WHAT TO DO: Copy the records below line for line, with no changes.

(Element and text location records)
————

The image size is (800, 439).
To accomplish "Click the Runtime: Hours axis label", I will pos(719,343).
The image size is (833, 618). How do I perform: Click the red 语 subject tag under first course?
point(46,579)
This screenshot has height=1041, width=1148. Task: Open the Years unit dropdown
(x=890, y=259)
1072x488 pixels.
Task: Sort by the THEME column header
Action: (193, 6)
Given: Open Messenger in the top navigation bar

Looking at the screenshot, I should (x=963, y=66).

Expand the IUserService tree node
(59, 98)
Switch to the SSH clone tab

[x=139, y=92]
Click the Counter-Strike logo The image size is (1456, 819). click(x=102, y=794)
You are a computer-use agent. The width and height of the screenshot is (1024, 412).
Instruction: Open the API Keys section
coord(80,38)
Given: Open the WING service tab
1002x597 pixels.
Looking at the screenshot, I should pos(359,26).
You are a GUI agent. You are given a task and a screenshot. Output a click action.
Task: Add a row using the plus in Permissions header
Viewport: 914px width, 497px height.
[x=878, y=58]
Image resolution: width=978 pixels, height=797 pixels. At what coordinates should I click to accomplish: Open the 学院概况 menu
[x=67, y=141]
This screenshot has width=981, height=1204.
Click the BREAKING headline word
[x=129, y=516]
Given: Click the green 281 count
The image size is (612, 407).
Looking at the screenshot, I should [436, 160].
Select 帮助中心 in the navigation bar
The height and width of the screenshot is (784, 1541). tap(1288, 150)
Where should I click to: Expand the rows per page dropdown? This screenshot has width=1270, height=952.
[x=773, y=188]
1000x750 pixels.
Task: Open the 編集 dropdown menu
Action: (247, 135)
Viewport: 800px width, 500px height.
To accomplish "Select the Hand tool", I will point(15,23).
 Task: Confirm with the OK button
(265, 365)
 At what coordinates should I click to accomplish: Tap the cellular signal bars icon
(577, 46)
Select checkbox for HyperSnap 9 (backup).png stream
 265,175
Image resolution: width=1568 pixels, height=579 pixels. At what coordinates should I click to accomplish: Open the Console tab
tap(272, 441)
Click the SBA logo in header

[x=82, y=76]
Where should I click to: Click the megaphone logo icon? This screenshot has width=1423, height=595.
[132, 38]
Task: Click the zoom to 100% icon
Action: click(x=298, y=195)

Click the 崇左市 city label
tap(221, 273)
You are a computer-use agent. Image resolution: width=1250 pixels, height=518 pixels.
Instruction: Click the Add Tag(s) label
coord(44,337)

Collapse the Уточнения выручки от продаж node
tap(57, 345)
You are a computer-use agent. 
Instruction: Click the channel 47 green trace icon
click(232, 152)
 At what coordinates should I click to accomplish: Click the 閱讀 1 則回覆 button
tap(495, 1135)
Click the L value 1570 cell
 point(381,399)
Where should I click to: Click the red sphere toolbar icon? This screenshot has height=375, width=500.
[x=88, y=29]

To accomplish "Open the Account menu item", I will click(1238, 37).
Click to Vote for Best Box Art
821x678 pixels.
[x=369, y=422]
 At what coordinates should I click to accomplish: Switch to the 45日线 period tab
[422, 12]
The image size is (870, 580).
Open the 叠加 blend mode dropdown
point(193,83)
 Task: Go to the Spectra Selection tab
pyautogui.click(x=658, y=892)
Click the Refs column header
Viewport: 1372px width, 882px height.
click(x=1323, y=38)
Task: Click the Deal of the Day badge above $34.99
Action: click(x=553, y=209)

————

RESPONSE:
The image size is (800, 439).
To accomplish "Click the Runtime: Hours axis label", I will pos(719,343).
The image size is (833, 618). How do I perform: Click the red 语 subject tag under first course?
point(46,579)
This screenshot has height=1041, width=1148. Task: Open the Years unit dropdown
(x=890, y=259)
1072x488 pixels.
Task: Sort by the THEME column header
Action: (193, 6)
Given: Open Messenger in the top navigation bar

Looking at the screenshot, I should (x=963, y=66).

Expand the IUserService tree node
(59, 98)
Switch to the SSH clone tab

[x=139, y=92]
Click the Counter-Strike logo The image size is (1456, 819). click(x=102, y=794)
You are a computer-use agent. The width and height of the screenshot is (1024, 412).
Instruction: Open the API Keys section
coord(80,38)
Given: Open the WING service tab
1002x597 pixels.
Looking at the screenshot, I should pos(359,26).
You are a GUI agent. You are given a task and a screenshot. Output a click action.
Task: Add a row using the plus in Permissions header
Viewport: 914px width, 497px height.
[x=878, y=58]
Image resolution: width=978 pixels, height=797 pixels. At what coordinates should I click to accomplish: Open the 学院概况 menu
[x=67, y=141]
This screenshot has width=981, height=1204.
Click the BREAKING headline word
[x=129, y=516]
Given: Click the green 281 count
The image size is (612, 407).
Looking at the screenshot, I should [436, 160].
Select 帮助中心 in the navigation bar
The height and width of the screenshot is (784, 1541). tap(1288, 150)
Where should I click to: Expand the rows per page dropdown? This screenshot has width=1270, height=952.
[x=773, y=188]
1000x750 pixels.
Task: Open the 編集 dropdown menu
Action: (247, 135)
Viewport: 800px width, 500px height.
To accomplish "Select the Hand tool", I will point(15,23).
 Task: Confirm with the OK button
(265, 365)
 At what coordinates should I click to accomplish: Tap the cellular signal bars icon
(577, 46)
Select checkbox for HyperSnap 9 (backup).png stream
 265,175
Image resolution: width=1568 pixels, height=579 pixels. At what coordinates should I click to accomplish: Open the Console tab
tap(272, 441)
Click the SBA logo in header

[x=82, y=76]
Where should I click to: Click the megaphone logo icon? This screenshot has width=1423, height=595.
[132, 38]
Task: Click the zoom to 100% icon
Action: click(x=298, y=195)

Click the 崇左市 city label
tap(221, 273)
You are a computer-use agent. Image resolution: width=1250 pixels, height=518 pixels.
Instruction: Click the Add Tag(s) label
coord(44,337)

Collapse the Уточнения выручки от продаж node
tap(57, 345)
You are a computer-use agent. 
Instruction: Click the channel 47 green trace icon
click(232, 152)
 At what coordinates should I click to accomplish: Click the 閱讀 1 則回覆 button
tap(495, 1135)
Click the L value 1570 cell
 point(381,399)
Where should I click to: Click the red sphere toolbar icon? This screenshot has height=375, width=500.
[x=88, y=29]

To accomplish "Open the Account menu item", I will click(1238, 37).
Click to Vote for Best Box Art
821x678 pixels.
[x=369, y=422]
 At what coordinates should I click to accomplish: Switch to the 45日线 period tab
[422, 12]
The image size is (870, 580).
Open the 叠加 blend mode dropdown
point(193,83)
 Task: Go to the Spectra Selection tab
pyautogui.click(x=658, y=892)
Click the Refs column header
Viewport: 1372px width, 882px height.
click(x=1323, y=38)
Task: Click the Deal of the Day badge above $34.99
Action: click(x=553, y=209)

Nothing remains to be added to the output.